Without the pictures, set down exactly the lines from the one that contains "You are a computer-use" to the end of the entries, both included, and nothing besides.

● Records for the task
┏━━

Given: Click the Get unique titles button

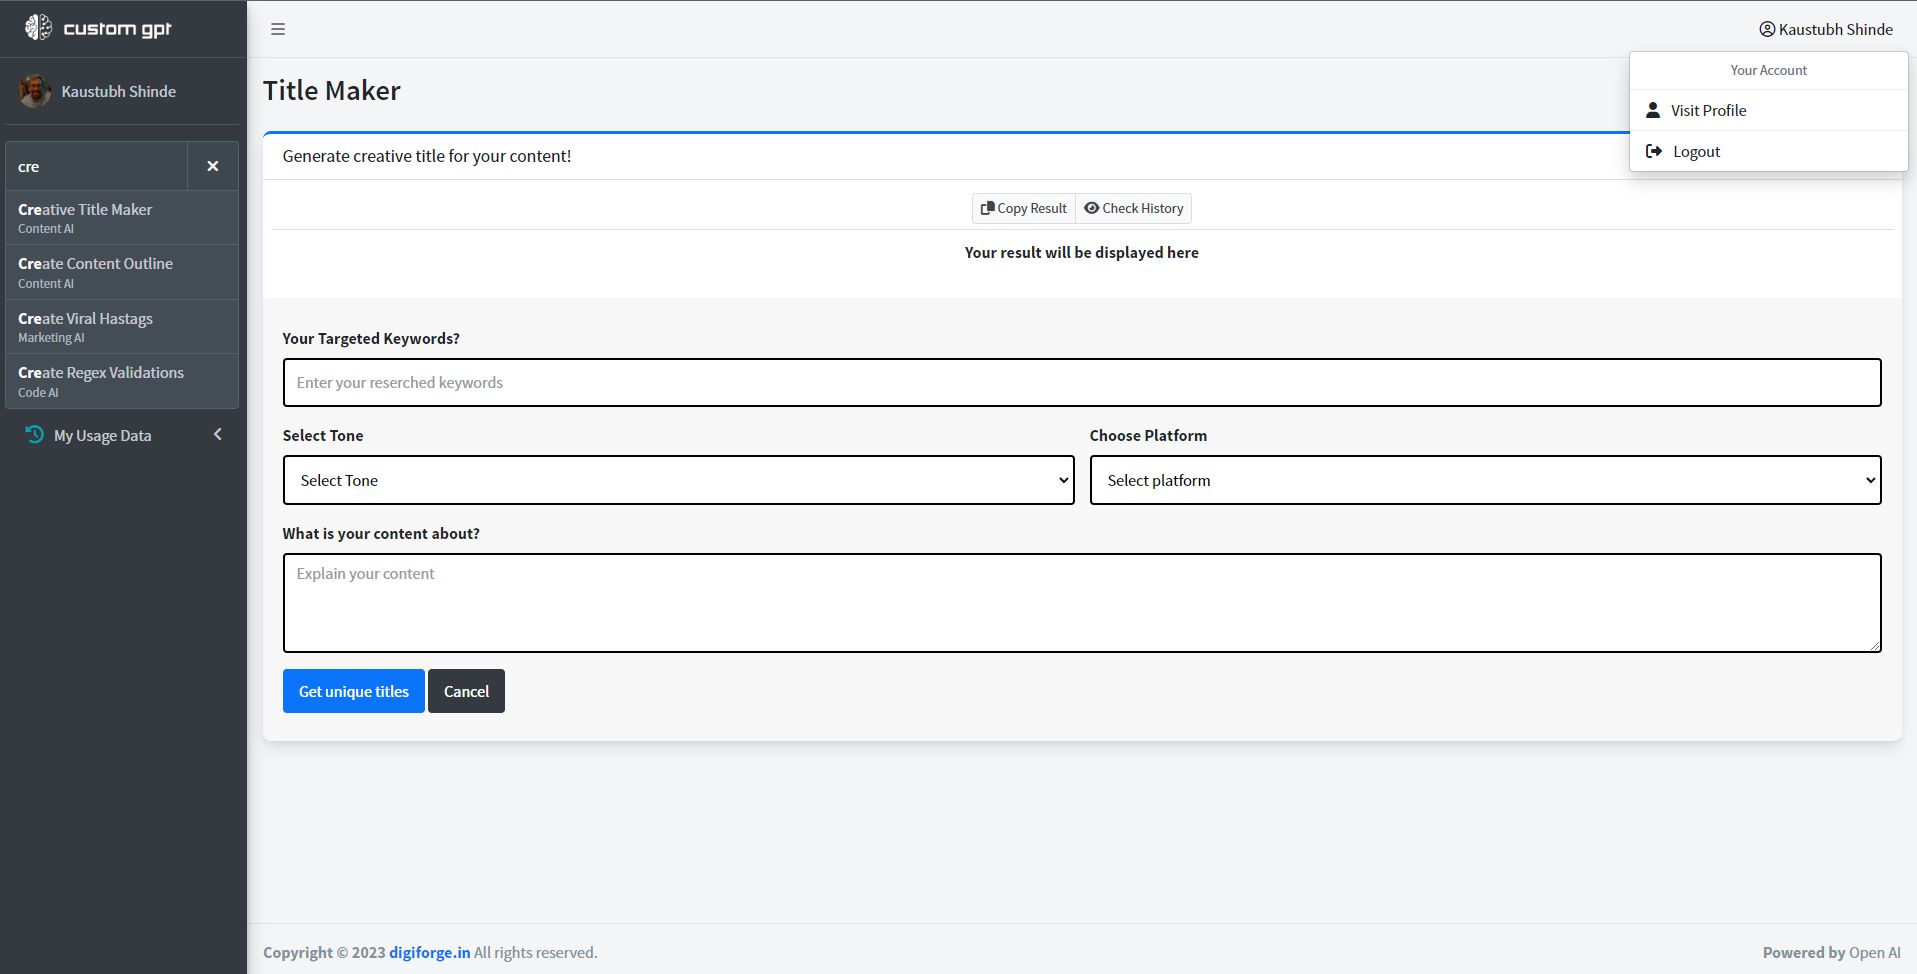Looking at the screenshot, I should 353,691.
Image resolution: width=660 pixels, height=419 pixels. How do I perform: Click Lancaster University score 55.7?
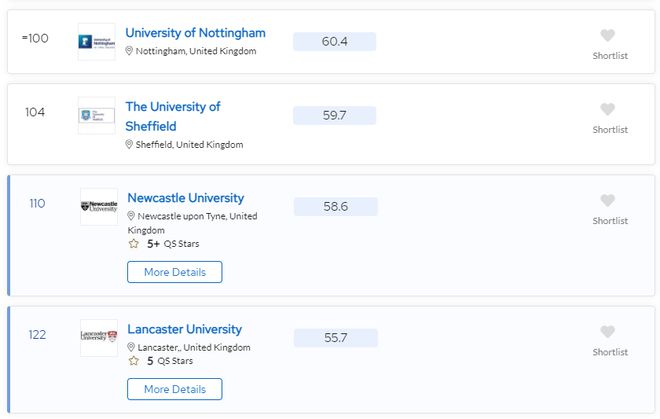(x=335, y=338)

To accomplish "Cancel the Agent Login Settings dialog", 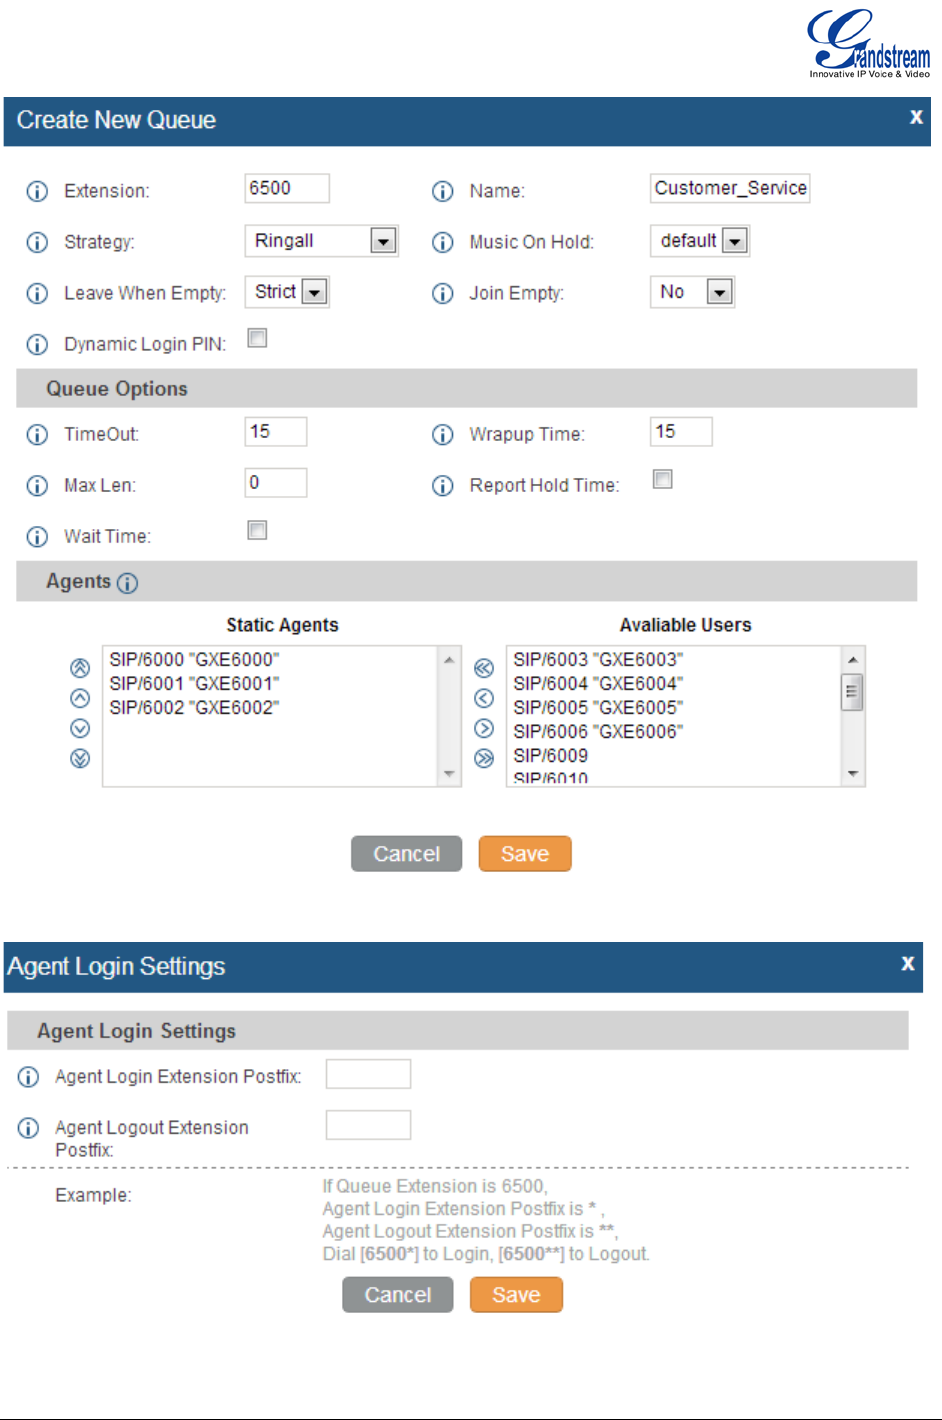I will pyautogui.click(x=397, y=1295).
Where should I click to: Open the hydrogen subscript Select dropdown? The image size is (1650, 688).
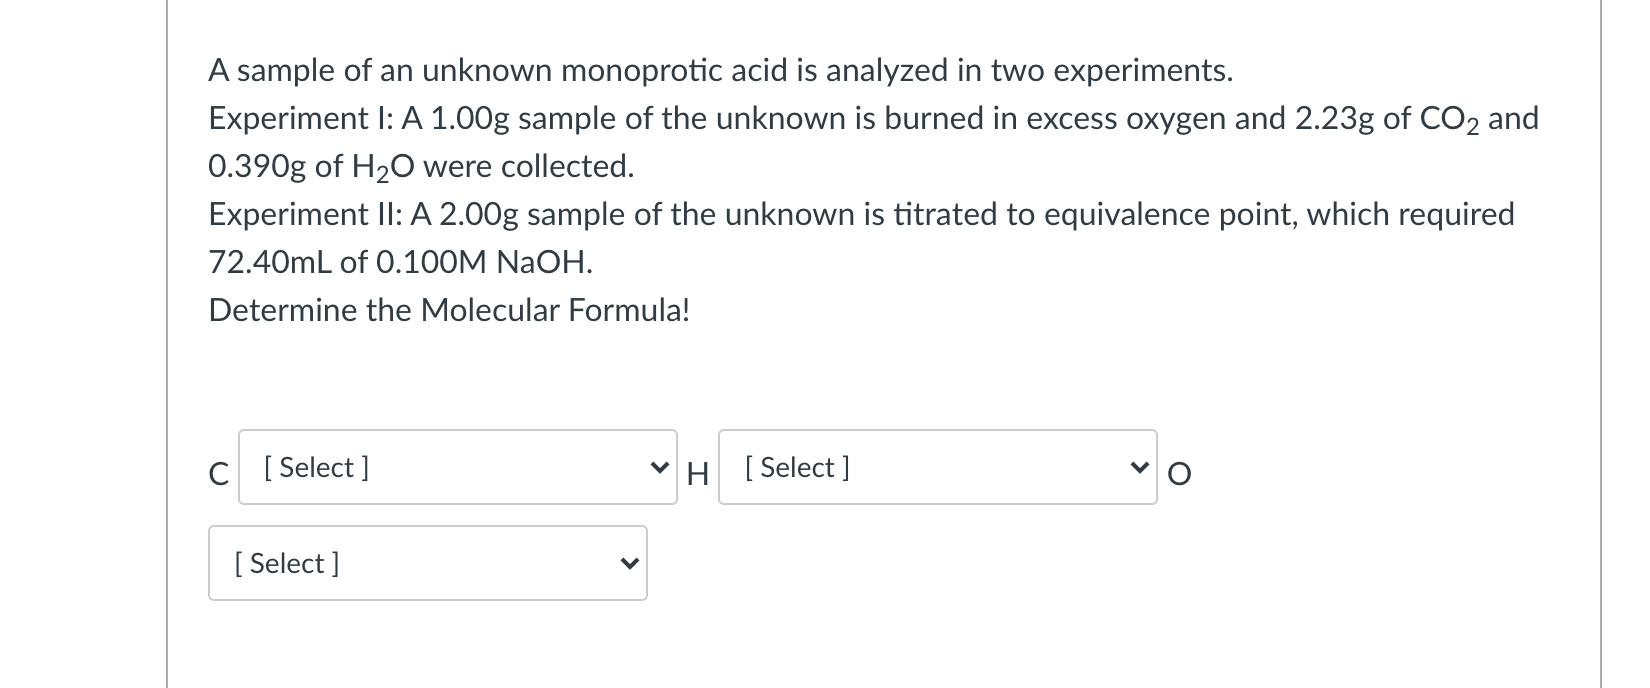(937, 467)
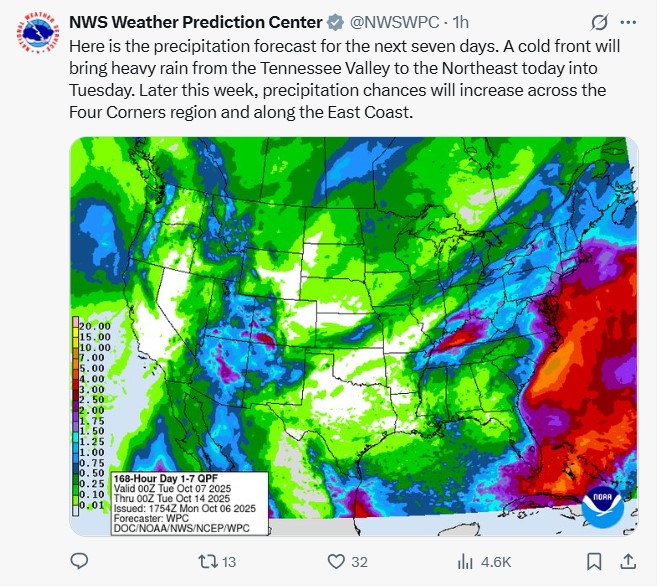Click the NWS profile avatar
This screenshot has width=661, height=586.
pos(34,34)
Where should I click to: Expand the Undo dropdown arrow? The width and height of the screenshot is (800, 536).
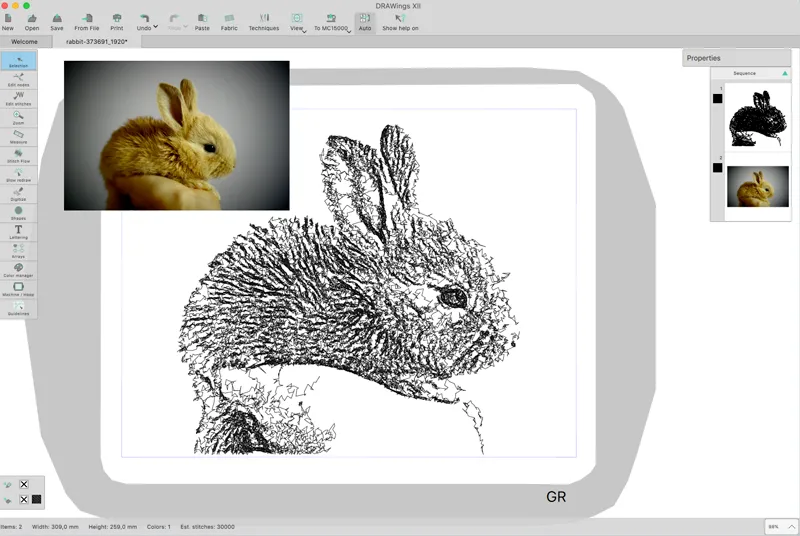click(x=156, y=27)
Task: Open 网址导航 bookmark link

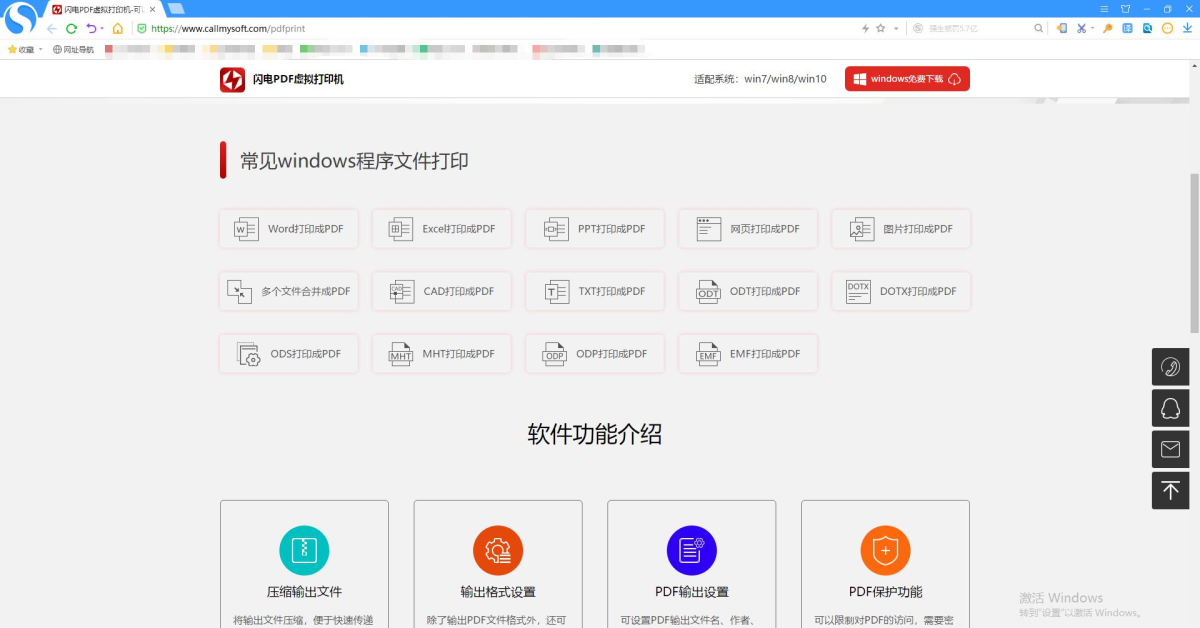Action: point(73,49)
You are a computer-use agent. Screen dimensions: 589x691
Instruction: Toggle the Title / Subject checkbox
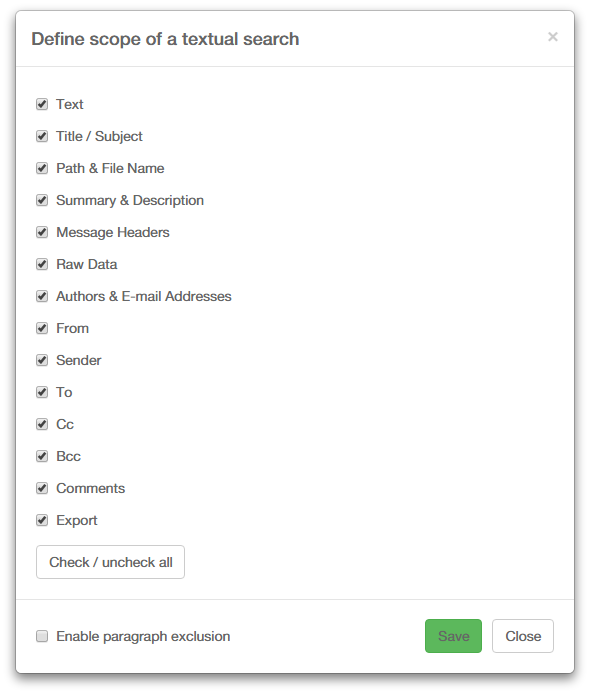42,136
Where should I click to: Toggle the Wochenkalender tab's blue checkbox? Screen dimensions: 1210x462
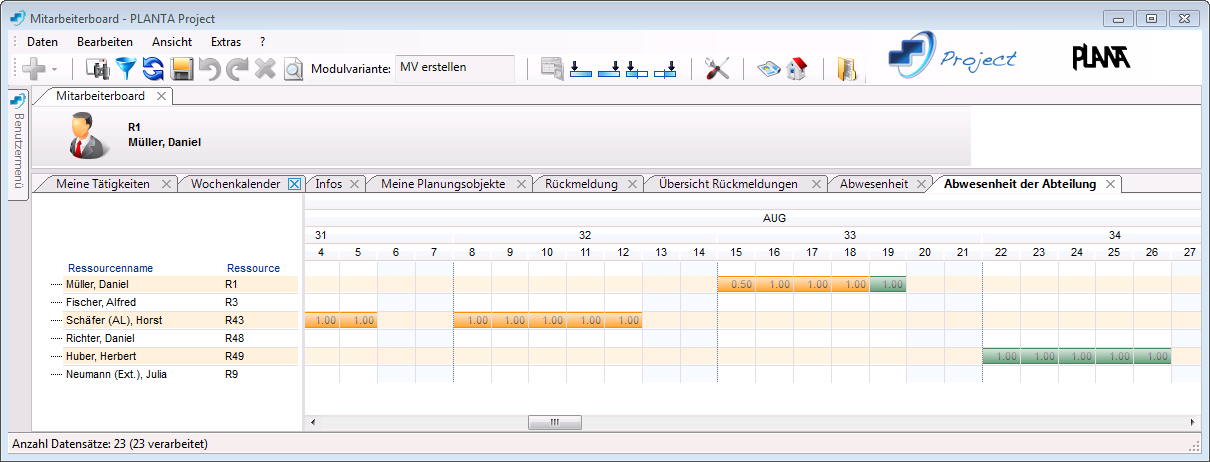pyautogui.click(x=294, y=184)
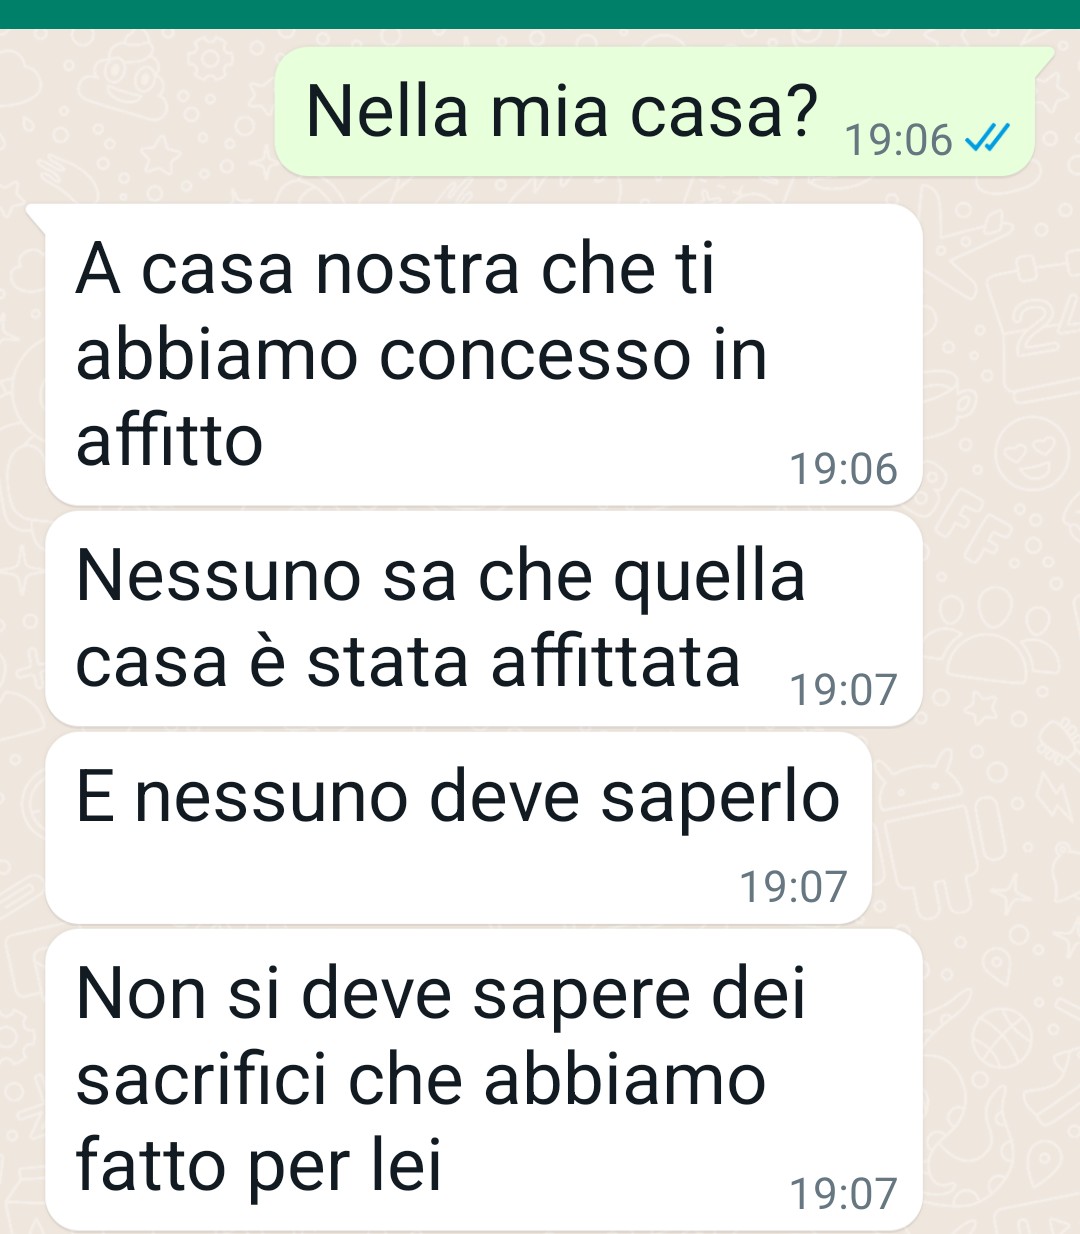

┗━━

● Answer below
You are a computer-use agent. Screen dimensions: 589x691
Instruction: Toggle the Title / Subject checkbox
42,136
Where should I click to: Toggle the Wochenkalender tab's blue checkbox? Screen dimensions: 1210x462
pyautogui.click(x=294, y=184)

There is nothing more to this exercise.